CodeGen fine tuning with HuggingFace + Deepspeed

This is a step by step process for fine-tuning CodeGen on specific programming languages using huggingface transformers and deepspeed

CodeGen is a suite of code based language models by SalesForce (https://github.com/salesforce/CodeGen/blob/main/README.md). Model sizes vary with respect to their training corpus, and model parameters. Models are named as per the convention codegen-{model-size}-{data}.

model-size has 4 options: 350M, 2B, 6B, 16B, which represent the number of parameters in each model.

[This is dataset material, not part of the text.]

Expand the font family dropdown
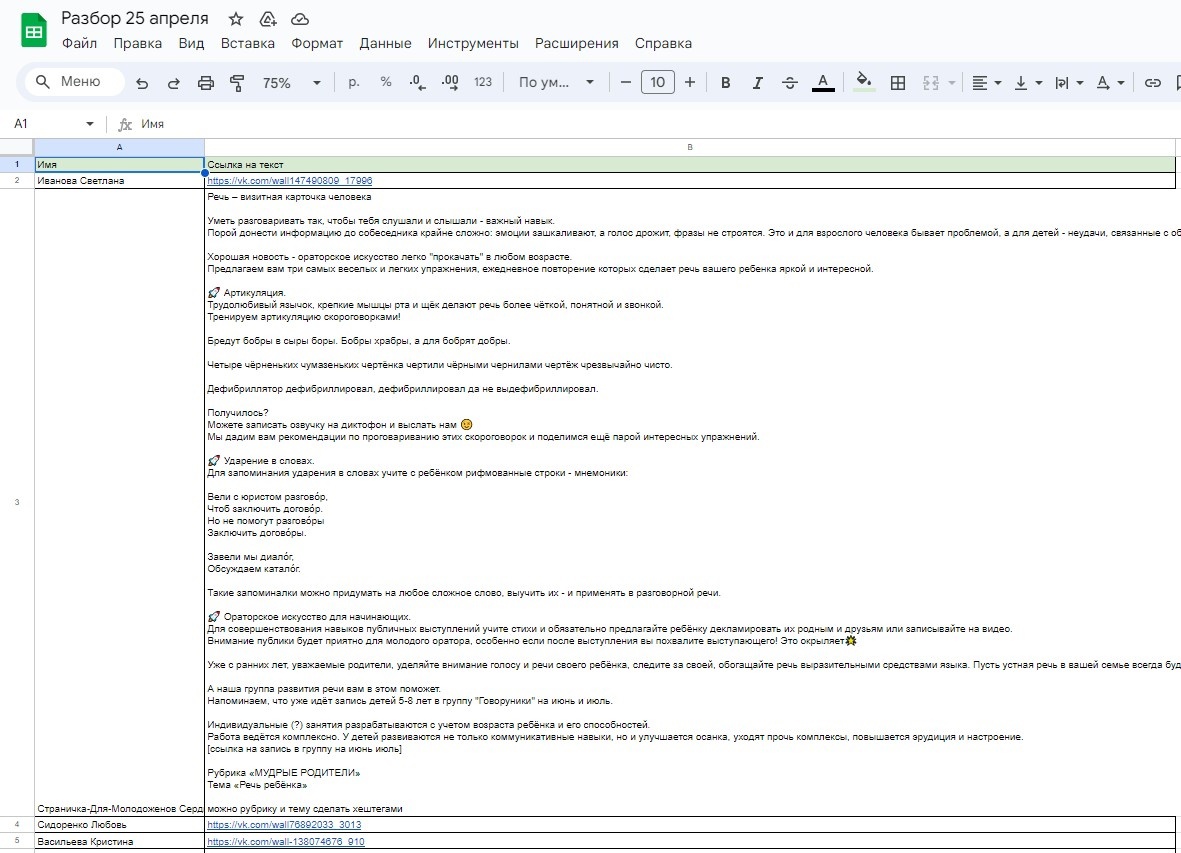This screenshot has width=1181, height=853. [x=557, y=83]
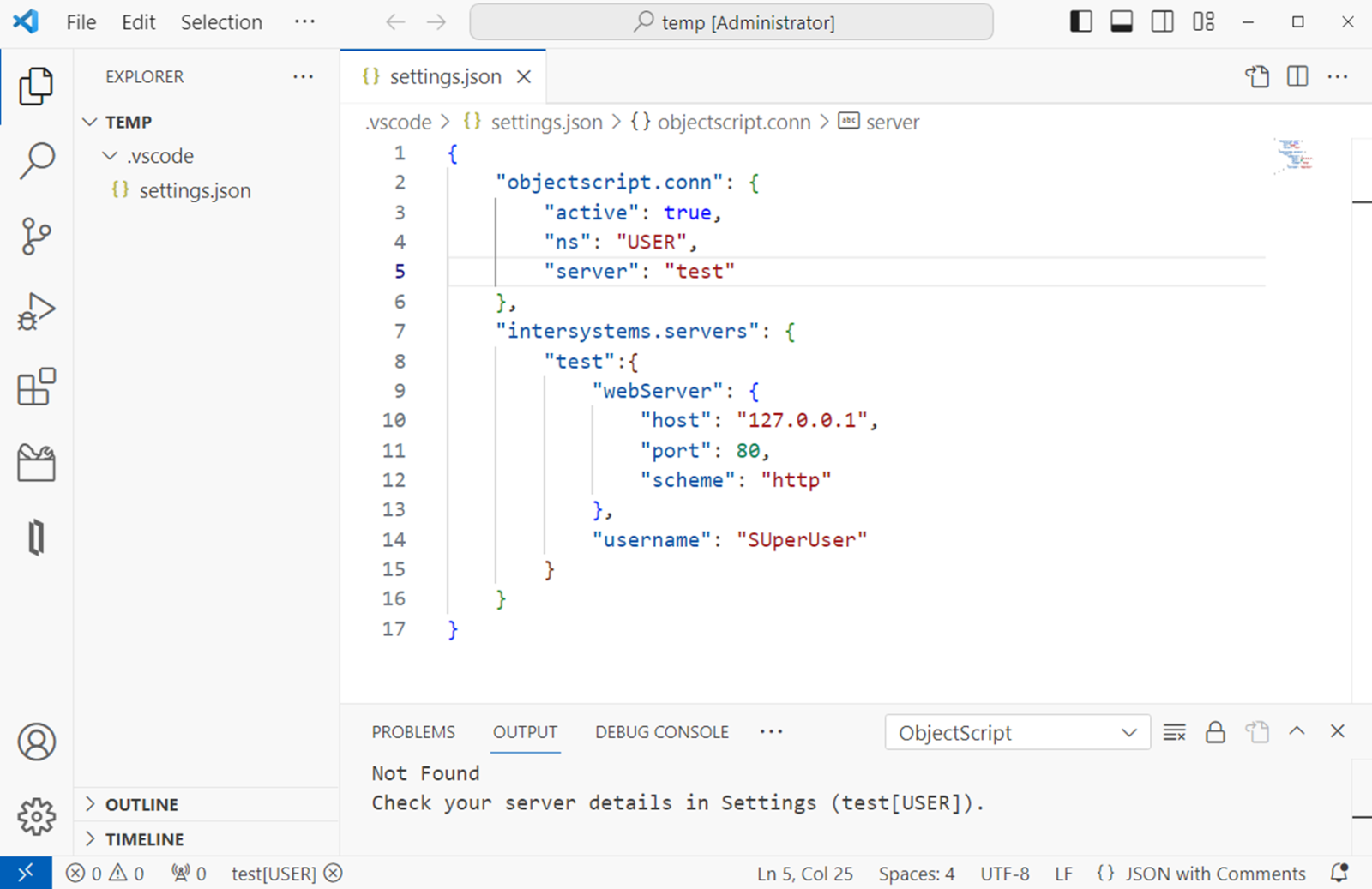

data has 3 options: nl, multi, mono.

nl models are randomly initialized and trained on The Pile, a 825.18 GB English text corpus.
multi models are initialized from nl models and then trained on a corpus with code data consisting of multiple programming languages.
mono models are initialized from multi models and then trained on a corpus with Python code data.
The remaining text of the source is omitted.